The Heart & Stroke Foundation of Canada has just released a new and extensive position statement on sugar and cardiovascular disease. This is exciting news in the nutrition world because it's official acknowledgement of a problem that many health care and fitness professionals have been talking about for a long time now.
The policy statement represents a significant about-face for the Heart & Stroke Foundation (HSF) of Canada. Not many months ago HSF were criticized when their Health Check program put it's seal of approval on a bag of candy. Since that time the Health Check label program has been cancelled. Today we see the release of a comprehensive statement on why sugar is bad for heart health and a long list of evidence-based recommendations for decreasing or stopping sugar consumption.
The opening "facts" to the policy statement are fascinating, some of which we have reported on this blog in previous articles:
- Sugar, a carbohydrate, provides energy and has no other nutritional benefits
- Excess sugar consumption is associated with heart disease, stroke, obesity, diabetes, high cholesterol, cancer & dental cavities
- Recommended intake of sugar is 5-10% of daily calories (or 6-12 tsp) from all sources of sugar.
- On average Canadians get 13% of their daily calories from added sugar alone. This does not include the naturally occurring sugar they also eat in foods like fruit, milk & honey.
- Those who eat 10-25% of their calories from sugar have a 30% higher risk of death from heart disease or stroke.
- Those who eat more than 25% of their calories from sugar have triple the death risk.
- One 355 ml can of sugar sweetened beverage (pop) contains 10 teaspoons of sugar.
- In Canadian teens the average daily consumption of sugar just from soft drinks is 94 teaspoons for boys and 45 teaspoons for girls.
- Over 60% of Canadian adults and 31% of youth are overweight or obese
- Heart disease and stroke are responsible for 27.3% of all deaths in Canada. It's estimated that 80% of heart disease can be prevented with lifestyle changes like diet change.
Not surprisingly the HSF policy statement recommends that people eat a whole foods diet.

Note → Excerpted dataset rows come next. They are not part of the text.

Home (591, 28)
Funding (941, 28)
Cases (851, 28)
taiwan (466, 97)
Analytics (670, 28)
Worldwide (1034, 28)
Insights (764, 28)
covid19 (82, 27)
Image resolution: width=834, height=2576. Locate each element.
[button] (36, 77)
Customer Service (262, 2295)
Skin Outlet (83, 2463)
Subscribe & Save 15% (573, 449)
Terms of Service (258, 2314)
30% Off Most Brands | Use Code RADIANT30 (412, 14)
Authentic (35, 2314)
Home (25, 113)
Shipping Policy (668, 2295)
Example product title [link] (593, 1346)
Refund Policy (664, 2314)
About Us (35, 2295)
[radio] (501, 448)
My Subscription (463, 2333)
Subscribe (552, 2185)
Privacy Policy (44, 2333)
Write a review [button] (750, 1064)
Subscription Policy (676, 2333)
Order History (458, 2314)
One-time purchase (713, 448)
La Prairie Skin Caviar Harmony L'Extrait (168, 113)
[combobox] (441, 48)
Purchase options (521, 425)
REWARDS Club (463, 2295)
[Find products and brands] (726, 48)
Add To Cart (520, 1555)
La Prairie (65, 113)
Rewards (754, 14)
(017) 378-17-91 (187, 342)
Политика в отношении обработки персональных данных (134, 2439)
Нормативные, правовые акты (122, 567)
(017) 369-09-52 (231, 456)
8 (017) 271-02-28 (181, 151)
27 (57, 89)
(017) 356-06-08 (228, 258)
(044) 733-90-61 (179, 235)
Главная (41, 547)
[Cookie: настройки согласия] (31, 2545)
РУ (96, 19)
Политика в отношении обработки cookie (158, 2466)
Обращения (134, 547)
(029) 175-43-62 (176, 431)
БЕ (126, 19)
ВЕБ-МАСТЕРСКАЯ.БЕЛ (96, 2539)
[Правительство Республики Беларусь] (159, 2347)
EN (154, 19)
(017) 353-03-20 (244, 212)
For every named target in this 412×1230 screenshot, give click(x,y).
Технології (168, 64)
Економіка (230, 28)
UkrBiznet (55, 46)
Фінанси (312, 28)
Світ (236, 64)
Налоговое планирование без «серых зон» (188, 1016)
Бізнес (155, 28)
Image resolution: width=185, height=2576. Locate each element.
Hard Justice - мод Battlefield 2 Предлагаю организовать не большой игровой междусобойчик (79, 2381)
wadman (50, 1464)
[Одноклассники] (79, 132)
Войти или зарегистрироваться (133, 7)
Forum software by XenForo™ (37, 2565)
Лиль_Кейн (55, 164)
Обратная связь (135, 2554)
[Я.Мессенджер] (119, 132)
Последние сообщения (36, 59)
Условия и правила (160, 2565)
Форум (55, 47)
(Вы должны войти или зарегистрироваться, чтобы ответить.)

In other words cut out the processed food and you will drastically reduce your sugar intake and improve your chances of survival.
I already know what you're thinking. That you don't eat much processed food. You don't eat very much sugar. But guess what? You probably do. It's added to your bread, flavoured yogurt, cereal, sauces, gourmet coffee, packaged and frozen foods. It's hidden in places you never thought possible. Just for shirts and giggles go to any free on-line nutrition program or app and plug in a few days of your food intake and see how much sugar you're eating (Click here for LoseIt or here for MyFitnessPal).
The HSF policy statement also makes recommendations for governments, employers, schools, community organizations and the food industry. It's a bit of a call to arms and asks people to be politically and socially involved in addressing this health problem. Kudos for that.
My personal pet peeve is beverage machines in schools. I cringe when I drive by our local primary school and the soft drink company delivery truck is backed up to the door filling the machines with nutritionally vacant and health damaging beverages. How did these companies get their machines in our schools in the first place?
So have a look round. First at your own consumption and then at your immediate environment and community. See if you can work together to change the food environment and prevent disease in you and your families. And if you have a few minutes the HSF Paper is definitely worth a read.